The queen has given the Brexit trade deal her royal assent, meaning the legislation has now officially become law – just hours before the U.K. fully and economically leaves the European Union.
For the last 11 months, the U.K. and the EU have been in a transition period during which the U.K. had left the 27-member bloc politically, but economically nothing had really changed while the two sides hammered out a trade deal.
But with the bill passing into law, the U.K. will economically exit the EU at 11 p.m. Thursday. It will begin trading under the terms of the deal, avoiding a costly and disruptive scenario in which the U.K. crashed out of the bloc under World Trade Organization rules – meaning they would have no custom agreement with the EU.
House of Commons speaker Sir Lindsay Hoyle told members of Parliament shortly before 12:30 a.m. GMT Thursday that the queen had formally rubber-stamped the European Union (Future Relationship) Act 2020.
Her approval marked the final step of a 14-hour process, which saw the bill pass both the House of Commons and the House of Lords in just a single day, with the draft legislation – which was more than 1,200 pages long – published just days before, on Boxing Day.
--------------------------------
What is required: Return the passage of the Brexit report word for word, from "The queen has" up to and including "a trade deal.".

Listed entries:
--------------------------------
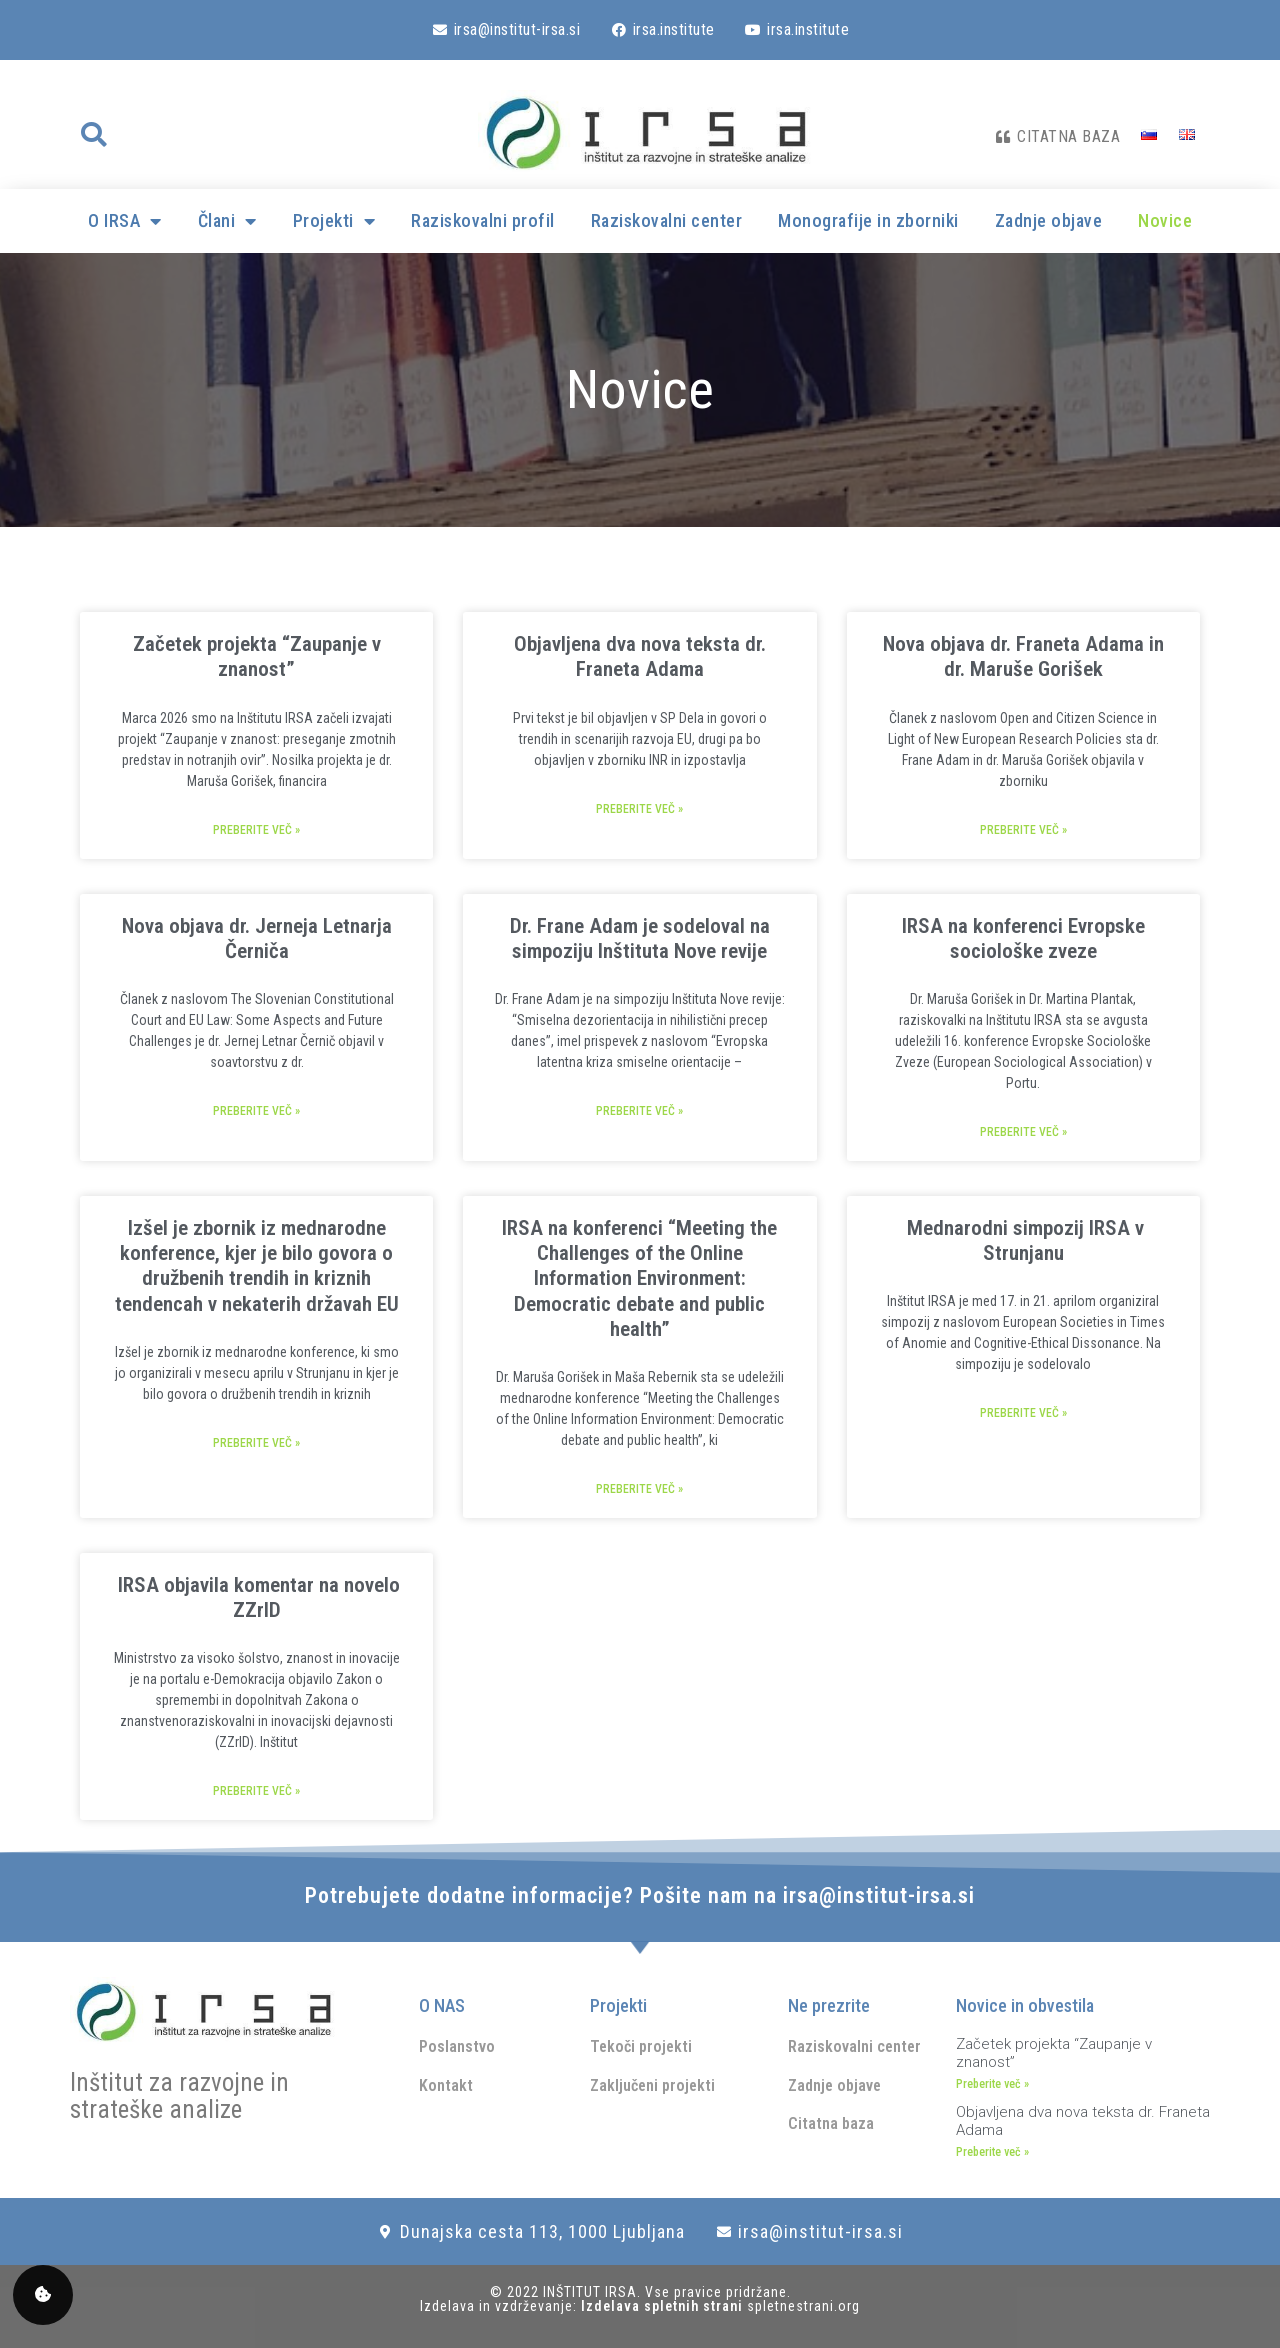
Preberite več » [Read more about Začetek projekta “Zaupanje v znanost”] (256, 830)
--------------------------------
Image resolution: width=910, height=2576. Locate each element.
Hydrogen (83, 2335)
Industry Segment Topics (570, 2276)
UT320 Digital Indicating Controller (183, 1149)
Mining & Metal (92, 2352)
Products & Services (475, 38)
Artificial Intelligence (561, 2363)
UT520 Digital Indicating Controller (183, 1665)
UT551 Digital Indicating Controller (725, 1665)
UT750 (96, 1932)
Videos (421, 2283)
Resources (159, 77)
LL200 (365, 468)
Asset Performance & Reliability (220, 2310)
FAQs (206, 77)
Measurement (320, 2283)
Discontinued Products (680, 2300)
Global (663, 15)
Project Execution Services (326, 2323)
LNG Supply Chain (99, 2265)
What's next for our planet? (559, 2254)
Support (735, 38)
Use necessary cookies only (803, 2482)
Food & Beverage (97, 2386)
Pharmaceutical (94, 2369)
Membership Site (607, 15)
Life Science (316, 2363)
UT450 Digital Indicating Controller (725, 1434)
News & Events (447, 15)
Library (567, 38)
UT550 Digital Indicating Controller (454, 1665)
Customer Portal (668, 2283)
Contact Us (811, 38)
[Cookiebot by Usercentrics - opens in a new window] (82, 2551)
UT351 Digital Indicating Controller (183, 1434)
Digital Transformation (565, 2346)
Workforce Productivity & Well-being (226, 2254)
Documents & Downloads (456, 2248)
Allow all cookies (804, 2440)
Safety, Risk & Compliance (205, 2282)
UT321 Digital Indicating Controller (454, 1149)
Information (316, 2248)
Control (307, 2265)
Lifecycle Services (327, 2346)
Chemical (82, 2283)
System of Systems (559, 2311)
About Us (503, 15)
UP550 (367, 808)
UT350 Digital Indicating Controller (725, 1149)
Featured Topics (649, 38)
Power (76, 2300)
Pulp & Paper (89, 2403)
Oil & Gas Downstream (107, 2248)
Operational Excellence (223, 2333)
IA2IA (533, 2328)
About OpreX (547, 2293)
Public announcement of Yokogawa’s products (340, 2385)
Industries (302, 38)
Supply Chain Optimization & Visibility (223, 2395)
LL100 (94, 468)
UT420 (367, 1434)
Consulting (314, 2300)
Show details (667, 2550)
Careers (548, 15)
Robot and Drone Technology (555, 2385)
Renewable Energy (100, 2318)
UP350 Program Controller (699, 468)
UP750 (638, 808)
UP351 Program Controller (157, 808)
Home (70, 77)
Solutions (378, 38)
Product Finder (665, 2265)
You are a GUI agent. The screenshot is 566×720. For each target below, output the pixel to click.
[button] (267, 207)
--------------------------------
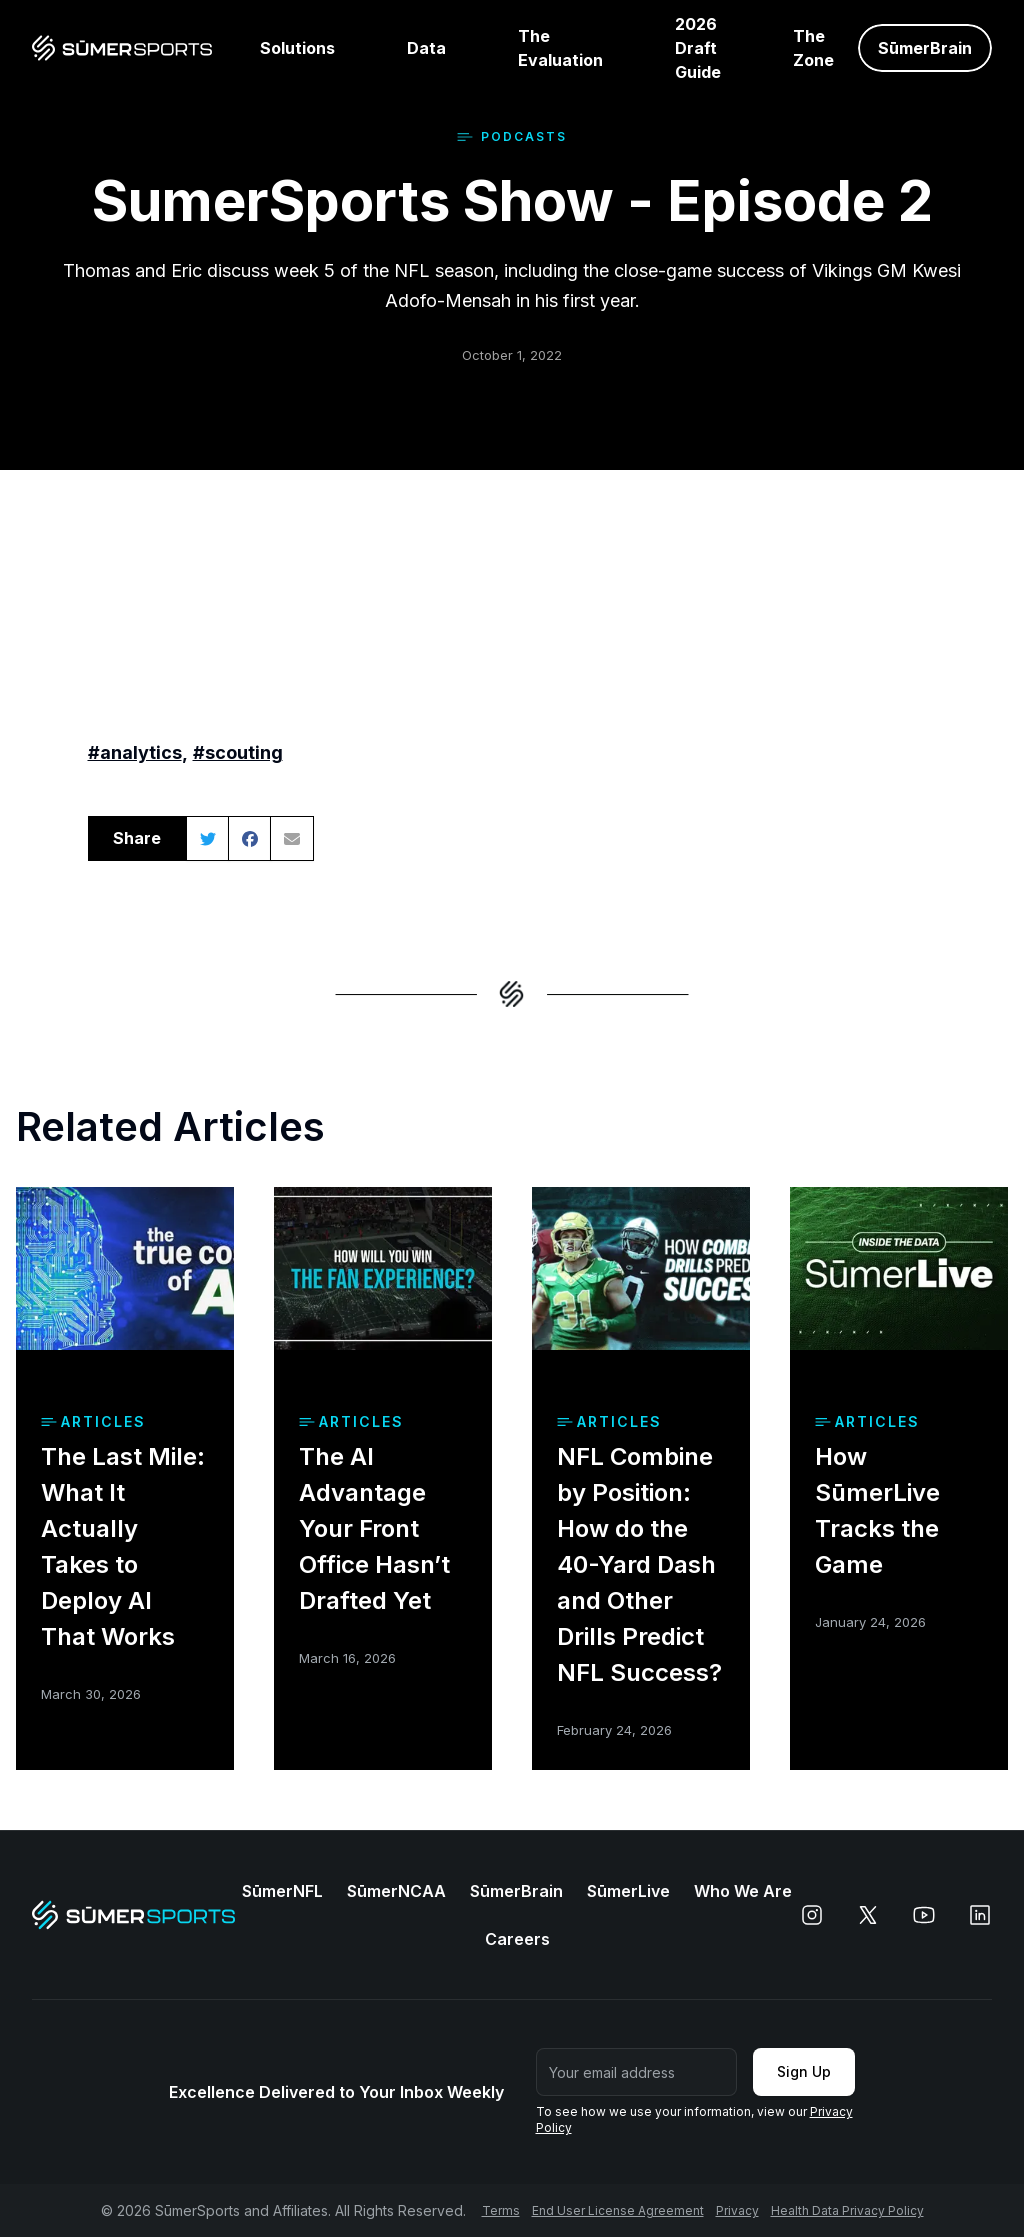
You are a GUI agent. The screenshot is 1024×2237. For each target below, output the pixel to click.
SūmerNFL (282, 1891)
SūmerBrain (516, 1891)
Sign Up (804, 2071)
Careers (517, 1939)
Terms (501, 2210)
--------------------------------
The completed task:
The queen has given the Brexit trade deal her royal assent, meaning the legislation has now officially become law – just hours before the U.K. fully and economically leaves the European Union.
For the last 11 months, the U.K. and the EU have been in a transition period during which the U.K. had left the 27-member bloc politically, but economically nothing had really changed while the two sides hammered out a trade deal.